• **QUESTIONS**
- 1) Output the passage of the INSPIRE harvesting notes between "INSPIRE is running" and "legacy XSLT stylesheets.", inclusive.
- 2) According to the INSPIRE harvesting notes, why did the team write custom scripts for some content sources? Answer in one to three sentences.

• **TEXT PROVIDED**
[Start of Attachment]

Journal harvesting in INSPIRE - a developers view
We are harvesting content from several sources (arXiv.org, Elsevier, APS etc.) via different protocols and services:
- OAI-PMH from arXiv.org and Proceedings of Science (PoS)
- Atom feeds from CONSYN (Elsevier) systems
- REST-API services like the ones offered by American Physical Society (APS)
INSPIRE is running on Invenio which supports some of these services. Others we have written custom scripts for.
Repositories
When working on the current content ingestion scripts there are two repositories of interest:
- Harvesting Kit
: a shared Python package with SCOAP3 containing scripts and transformations of XML records into MARCXML. This is done purely in Python and replaces the legacy XSLT stylesheets.
Harvesting Kit
Overview
Harvesting Kit consist of a mix of utility functions (such as ftp_utils.py) and specific "packages" for a given source (such as aps_package.py, elsevier_package.py).
These
packages are mainly used to convert one metadata format to MARCXML.
If we take a look at the repository, the most interesting files are inside the
harvestingkit folder
harvestingkit/
aps_package.py
elsevier_package.py
pos_package.py
ftp_utils.py
springer_crawler.py
...
Contribution
To start contributing to the Harvesting Kit repository, it is recommended that you fork the repository on the
GitHub
pages and then clone your fork.
If you already have a
virtual environment installed with Invenio v.1.x.x installed (
see how), you can simply install harvesting kit there:
workon master # or whatever you named your Invenio v1.x.x environment
cdvirtualenv src
git clone git@github.com:yourusername/harvesting-kit.git
cd harvesting-kit
pip install -e . --process-dependency-links --allow-all-external
If you do not want to use a virtualenv the procedure is exactly the same without having to
workon:
cd ~/src
git clone git@github.com:yourusername/harvesting-kit.git
cd harvesting-kit
pip install -e . --process-dependency-links --allow-all-external
Although it is
highly recommended to use a virtualenv setup.
OAI-PMH
OAI-PMH harvesting is active for arXiv.org and
PoS harvesting. We use the Invenio module OAIHarvest to harvest metadata from repositories.
Read more
http://invenio-demo.cern.ch/help/admin/oaiharvest-admin-guide
][here]]
Harvesting American Physical Society (APS)
Background
APS provides a REST API to get a list of updated records within date-ranges or get specific papers via DOI.
The API documentation is
available here.
Usage
For the APS ingestion we currently have the following layers:
First point of entry is the
BibTasklet bst_apsharvest.py which is run using the following command:
bibtasklet -T bst_apsharvest
That is perhaps the most basic example, a more real example when harvesting a range of records looks like this:
bibtasklet -T bst_apsharvest -a "from_date=2014-02-21" -a "until_date=2014-02-28" -a "threshold_date=2012-01-01"
The current CLI options:
Task to download APS metadata + fulltext given a list of arguments.
Operates in two ways:
1. Harvesting of new/updated metadata+fulltext from APS via REST API
This means that new records are being looked for at APS servers.
Active when from_date and until_date is given, in addition when
a DOI not already in the system is given.

[End of Attachment]

• **THE DATA**

[Start of Attachment]

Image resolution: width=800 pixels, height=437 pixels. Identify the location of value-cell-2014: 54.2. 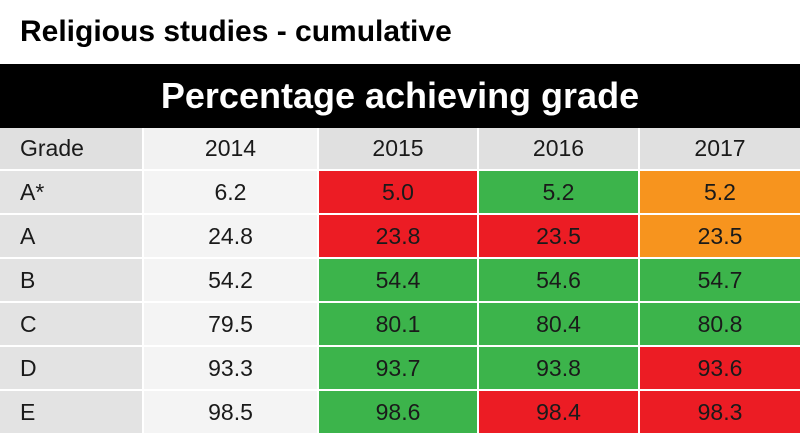
(230, 280).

[End of Attachment]

• **RESPONSES BY TASK**
- 1)
INSPIRE is running on Invenio which supports some of these services. Others we have written custom scripts for.
Repositories
When working on the current content ingestion scripts there are two repositories of interest:
- Harvesting Kit
: a shared Python package with SCOAP3 containing scripts and transformations of XML records into MARCXML. This is done purely in Python and replaces the legacy XSLT stylesheets.

- 2) INSPIRE runs on Invenio, which supports only some of the harvesting services and protocols the team relies on. Custom scripts were written for the services that Invenio does not support.